In questo studio, i ricercatori hanno scoperto che l’uso degli steroidi naturali estradiolo o progesterone ha comportato una maggiore riduzione del rischio rispetto all’uso di ormoni sintetici. Le terapie ormonali orali hanno ridotto il rischio di malattie neurodegenerative, mentre le terapie ormonali somministrate attraverso la pelle hanno ridotto il rischio di sviluppare demenza. Il rischio complessivo è stato ridotto maggiormente nei pazienti di età pari o superiore a 65 anni. Inoltre, l’effetto protettivo della terapia di durata superiore a un anno sull’Alzheimer, sul morbo di Parkinson e sulla demenza è stato maggiore rispetto alla terapia somministrata per meno di un anno. “La riduzione del rischio di Alzheimer, Parkinson e demenza significa che queste malattie condividono un driver comune regolato dagli estrogeni e, se ci sono driver comuni, possono esserci terapie comuni”, ha affermato Brinton, che da oltre 25 anni si occupa di malattie neurodegenerative e dell’invecchiamento del cervello femminile. “La chiave è che la terapia ormonale non è un trattamento, ma mantiene il cervello e l’intero sistema in funzione, portando alla prevenzione. Non sta invertendo la malattia; sta prevenendo la malattia mantenendo il cervello sano”.

Lo studio Menopause

Ma non tutti gli studi concordano sul ruolo protettivo degli ormoni. Per esempio, una ricerca durata 25 anni e appena pubblicata online su ‘Menopause’ ha mostrato che un’esposizione più lunga agli estrogeni endogeni è collegata – in donne anziane cognitivamente normali – a livelli più elevati di biomarcatori liquorali della malattia di Alzheimer. Quindi, come stanno le cose?  “E’ una storia senza fine che ciclicamente ritorna”, spiega Paolo Maria Rossini, ?????. “Già negli anni ’90 era emersa questa osservazione epidemiologica non solo per la terapia ‘sostitutiva’ estro-progestinica assunta per contrastare i sintomi della menopausa, ma anche per alcuni antinfiammatori, incluse alcune formulazioni di steroidi”.

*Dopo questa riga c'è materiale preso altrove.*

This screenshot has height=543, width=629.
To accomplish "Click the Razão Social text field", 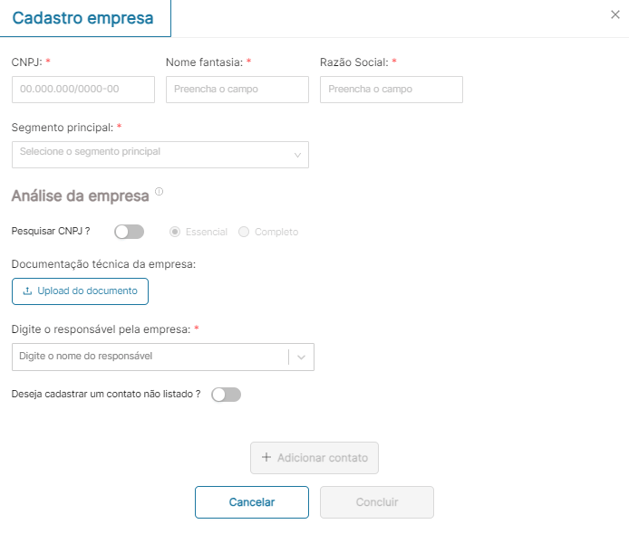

Dalla teoria alla pratica clinica

Il problema è che nonostante queste ripetute segnalazioni, cioè che chi aveva assunto per un certo tempo questo tipo di cure poi sembrava ammalarsi con minore frequenza, quando si è passati ai trials clinici veri e propri le cose sono andate diversamente. “Anche dando questi farmaci a soggetti asintomatici, ma magari con qualche fattore di rischio come la familiarità – spiega Rossini – non si è mai dimostrata superiorità rispetto a placebo nel corso del follow-up, cioè si ammalavano di demenza con la medesima frequenza e gravità di quelli che non assumevano gli ormoni”.

Cautela e ancora ricerca

Ma allora le conclusioni a cui giunge questo nuovo studio come vanno considerate?  “Sino a che non si fa un trial clinico di cura e prevenzione – spiega il neurologo – è difficile fare delle valutazioni oggettive. In questo caso l’utilizzo delle formulazioni più ‘naturali’ (o almeno definite tali dai ricercatori) richiederebbe un trial prospettico verso placebo in un’ampia popolazione con un congruo follow-up di almeno 5 anni. Diversamente non sapremo mai se quanto da loro ipotizzato su dati epidemiologici abbia o meno una concreta ricaduta di cura e di prevenzione nel senso vero del termine”. Insomma,  sulla base degli studi usciti fin’ora ancora non è chiaro se in futuro potremmo prevenire la neurodegenerazione con gli ormoni.  

Ormoni e Alzheimer al maschile

Si può ipotizzare un ruolo degli ormoni anche per gli uomini? “Questo è tutto un altro mondo per nulla esplorato”, risponde Rossini. “Ci sono studi molto ‘pilota’ con piccoli numeri e breve follow-up da cui non è possibile trarre alcuna conclusione seria”.